Foreigners learn Mandarin at Mid-Autumn Festival-inspired event
2016/09/13
The Full Moon Mandarin Connection, an event co-organized by the Ministry of Education and National Sun Yat-sen University to help foreigners learn Mandarin through sightseeing, games and cultural exploration, took place in southern Taiwan’s Kaohsiung City Sept. 11, four days ahead of this year’s Mid-Autumn Festival.
Teachers from the Chinese Language Center of NSYSU spoke in Mandarin to around 100 participating foreigners from 14 countries as they explored Moon World, a scenic area known for its moonscape in Kaohsiung’s Tianliao District. As the group toured the area, the teachers introduced many Mandarin words and phrases associated with the moon.

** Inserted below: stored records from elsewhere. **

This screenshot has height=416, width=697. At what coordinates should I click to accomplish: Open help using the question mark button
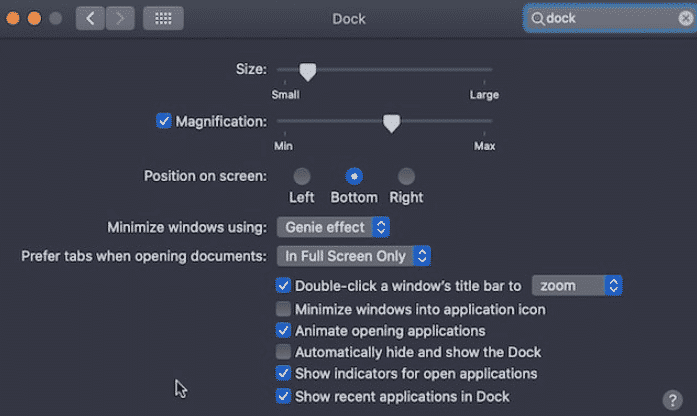tap(673, 400)
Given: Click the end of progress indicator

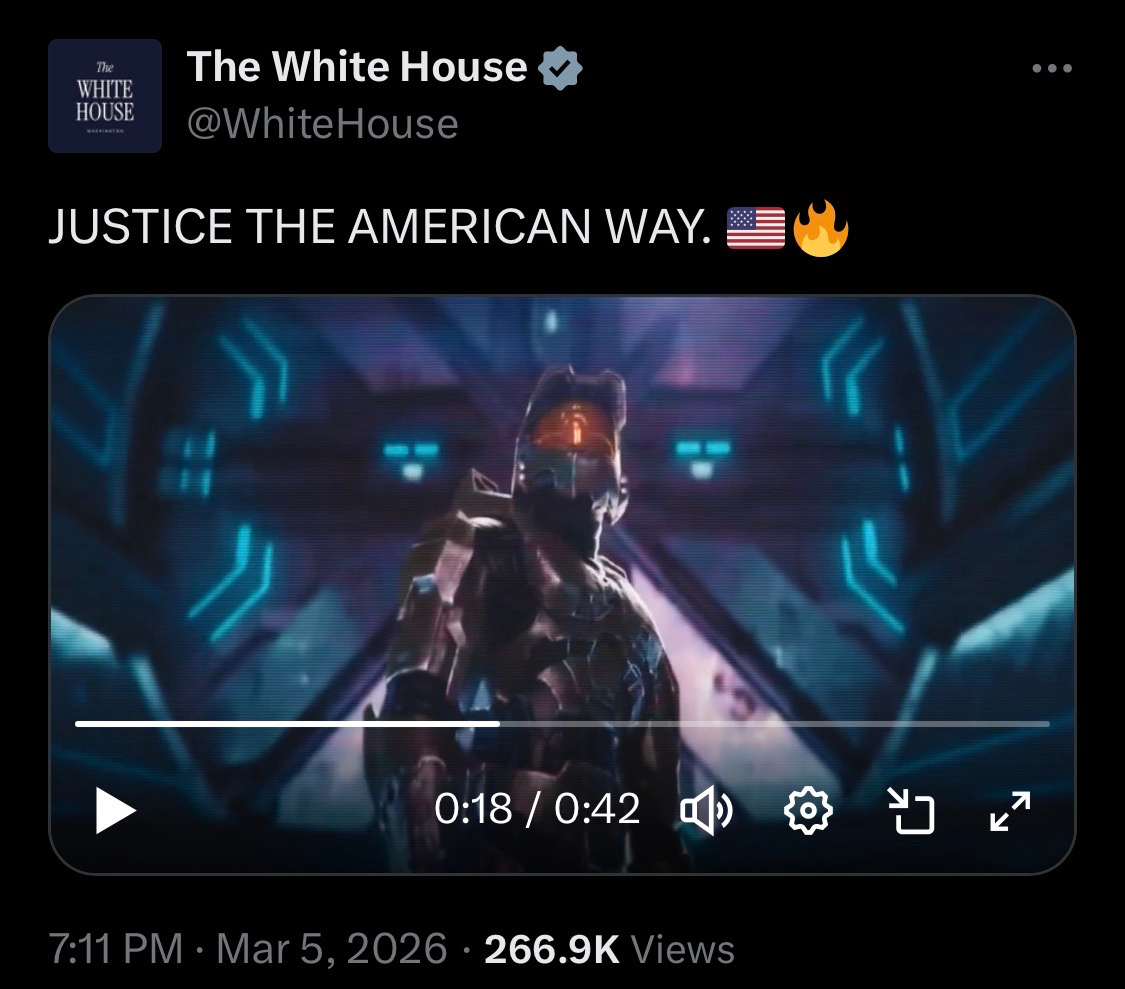Looking at the screenshot, I should point(499,723).
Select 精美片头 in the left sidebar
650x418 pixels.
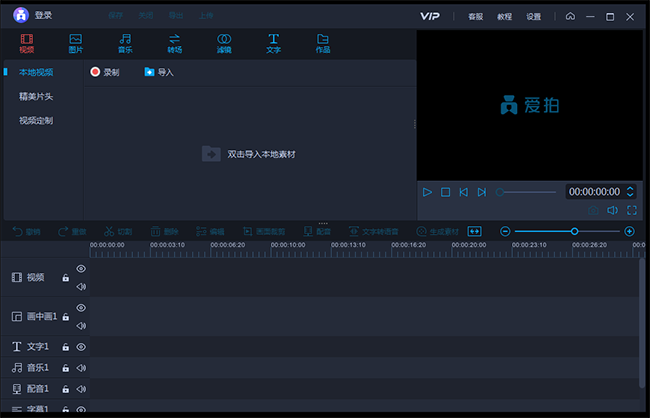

“To secure its place as a Mandarin learning hub, Taiwan needs to design interesting culture-based programs, especially those that take place outside of the classroom,” said an official from the MOE’s Department of International and Cross-strait Education.
The lunar-themed event was one of this year’s six cultural festival-inspired activities co-organized by the MOE and Mandarin language centers set up by Taiwan universities. Similar events were inspired by occasions such as Mazu International Festival and Dragon Boat Festival, and respectively took place in central Taiwan’s Taichung City in April and northern Taiwan’s New Taipei City in June.
To maximize the impact of each event, festival-related learning materials designed for foreigners by six participating Mandarin language centers will be put on the website of the MOE-funded Foundation for International Cooperation in Higher Education of Taiwan by the end of this year.
These activities are in line with ongoing government efforts to make Taiwan a hub of Mandarin language learning. Other programs include an MOE-organized certification program for teaching Mandarin as a foreign language that began in 2006. Since the plan’s inception, 3,569 people have successfully completed the program.
From 2009 to 2015, 607 MOE-licensed teachers visited 16 countries to teach Mandarin on MOE subsidies. In addition, from 2013 to 2015 a total of 547 foreign Mandarin language teachers came to Taiwan for MOE-subsidized on-the-job training.
According to the MOE, foreigners who come to Taiwan for language studies stay in the country for three to 12 months on average. Nearly 20,000 foreigners enrolled in Taiwan’s 45 university-based Mandarin language centers for this purpose last year, with the majority coming from Japan, the U.S., South Korea, Indonesia and Vietnam, in order of frequency.